Los Rodríguez Orejuela

Por: Fernando Londoño hoyos

Nadie sabe, o nadie quiere decir, cómo aparecieron en la escena. Lo cierto es que llegaron a figurar en la lista de los hombres más ricos del mundo. Se casaron con reinas de belleza, fueron dueños del mejor equipo de fútbol de América y recibían pleitesía aquí y allá, como que los llamaban “don” Gilberto y “don” Miguel.

Tal vez quisieron demasiado o tal vez no tuvieron alternativa. Y resolvieron convertirse en propietarios del Presidente de la República. Pagaron el precio y ganaron las elecciones. Pero resultó demasiado. La trama salió a la luz, y su protegido no tuvo más remedio que mostrarse implacable en su persecución. Y los dos cayeron en manos de la justicia. Una justicia leve, como que se les permitió armar, mucho más discretamente que lo hizo su rival de Medellín, una Catedral en la cárcel de Palmira.

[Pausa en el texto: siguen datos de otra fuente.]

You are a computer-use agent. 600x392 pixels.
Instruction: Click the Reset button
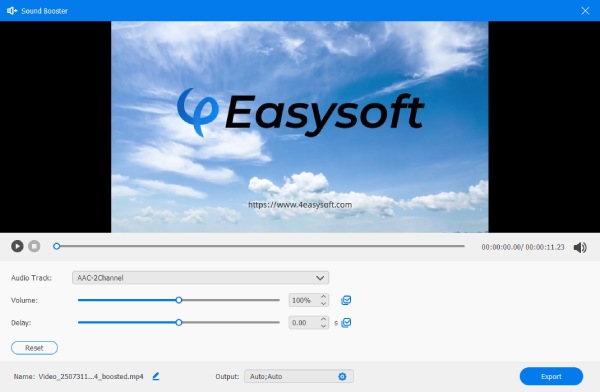[34, 348]
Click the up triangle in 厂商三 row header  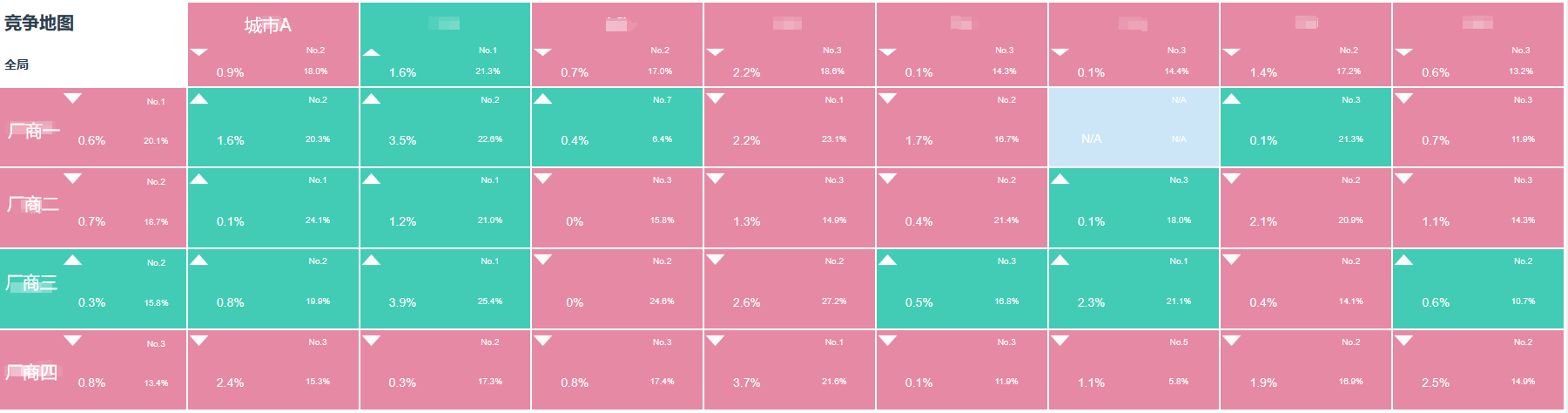pyautogui.click(x=73, y=260)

De esas instalaciones se habla muy poco, como de todo lo que a ellos concierne. Pero vivían tan lujosamente como querían. Tenían en la cárcel su propio “chef” y disponían la lista de sus invitados cotidianos. Parece que también, para fiestas especiales, la puerta quedaba franca y las celebraban en libertad. Al amanecer regresaban a su quinta de Palmira.

El Presidente Uribe no iba a permitir una situación como esas. E instruyó a su Ministro de Justicia, quien estas líneas escribe, para que los peores criminales de Colombia estuvieran en cárcel que lo fuera de veras. Se inauguró con ellos la de Cómbita, y desaparecieron el chef y los invitados especiales, las francachelas y el boato.

Pero no descansaba la conspiración. Un buen día de viernes, el Juez Segundo de Penas y Medidas de Seguridad de Tunja cayó por la cárcel con la orden de dejarlos en libertad, porque les aplicaba un subrogado penal de libertad condicional por su espléndida conducta en las semanas que pasaron en Cómbita. Debían en multas impuestas por la Corte Suprema de Justicia más de ciento veinte mil millones de pesos, que garantizaban con una poderosa fianza de diez millones de pesos. Y no tenían otros requerimientos de la justicia, simplemente porque al Juez de marras no se le ocurrió pedirlos. Como dice por ahí nuestro personaje, todo bien.

Esa vergüenza no la podía soportar el país. La orden de libertad tardó unos días en su cumplimiento, mientras se verificaba a fondo el estado de salud de los reos. Tiempo suficiente para que se supiera de una sentencia pendiente contra Miguel, el más peligroso de los dos. Gilberto salió de la cárcel, pero no por mucho tiempo. El proceso en su contra, perdido como se pierden tantas cosas en Colombia, fue rescatado gracias al valor de un fiscal cuyo nombre nadie recuerda. Y ambos quedaron en prisión, esperando que fueran extraditados a los Estados Unidos, donde pasarán los días que les quedan. Ambos están mal, con dolencias del alma y del cuerpo, que según dicen no tienen cura.

Hicieron mucho daño. Destruyeron muchas vidas. Despedazaron moralmente a Cali. Pero de su fortuna no quedan sino tristezas. Alguien puede estar rico a su nombre, con dinero maldito que lo perseguirá para siempre. La familia voló en pedazos. De ese imperio no quedan sino jirones, odios, pleitos y amarguras. Y una sanción para el Ministro que impidió que salieran de la cárcel. La mafia no perdona. Y siempre encuentra la mano adecuada para sus venganzas.